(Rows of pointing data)
============

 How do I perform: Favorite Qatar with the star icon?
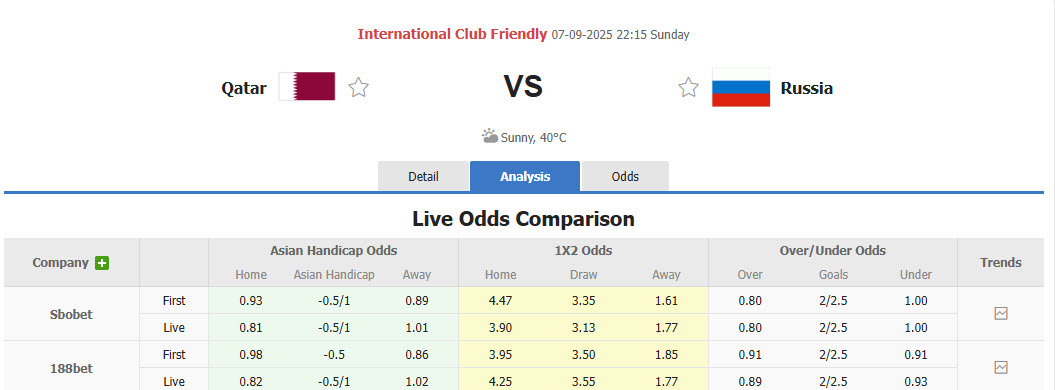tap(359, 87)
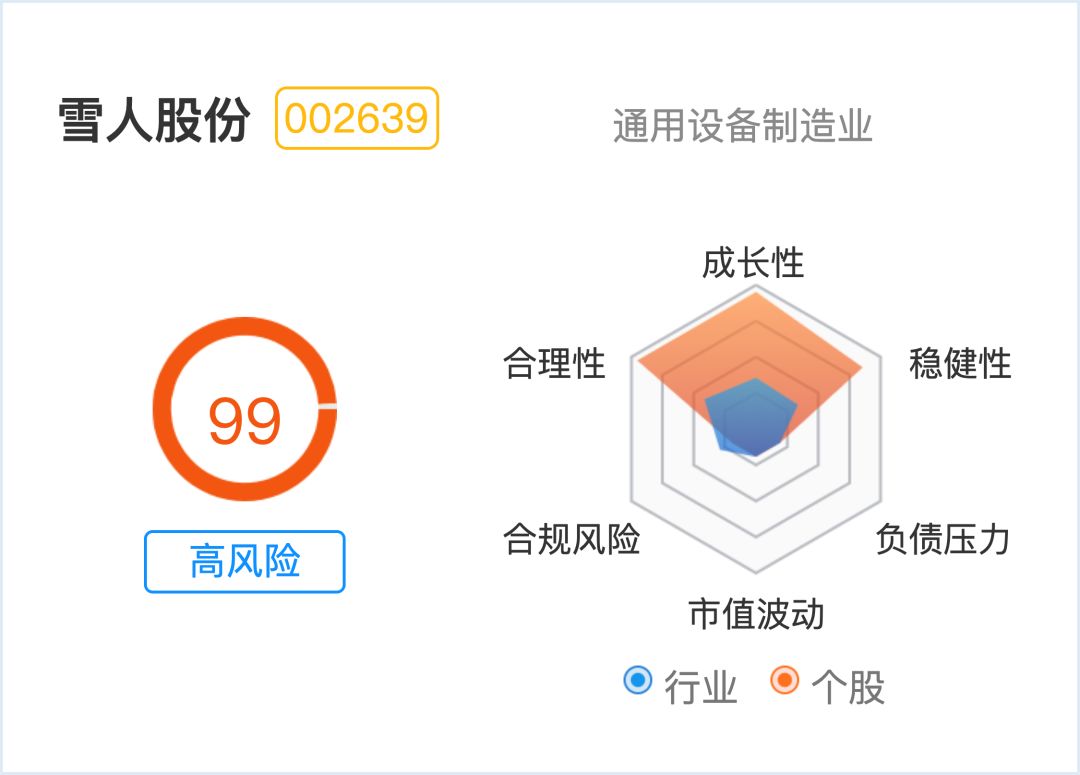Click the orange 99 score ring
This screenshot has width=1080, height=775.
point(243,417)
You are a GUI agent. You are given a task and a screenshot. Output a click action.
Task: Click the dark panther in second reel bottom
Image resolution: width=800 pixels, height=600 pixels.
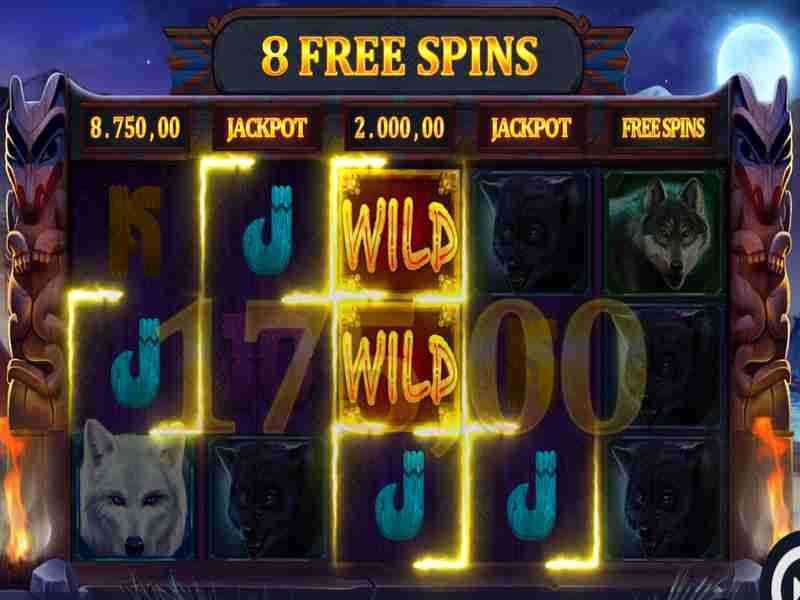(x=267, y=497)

============

# What is required:
Copy all of the material above line for line, without the pictures.

# Full solution:
 How do I perform: Favorite Qatar with the star icon?
tap(359, 87)
Click the orange 99 score ring
This screenshot has width=1080, height=775.
point(243,417)
You are a GUI agent. You are given a task and a screenshot. Output a click action.
Task: Click the dark panther in second reel bottom
Image resolution: width=800 pixels, height=600 pixels.
(x=267, y=497)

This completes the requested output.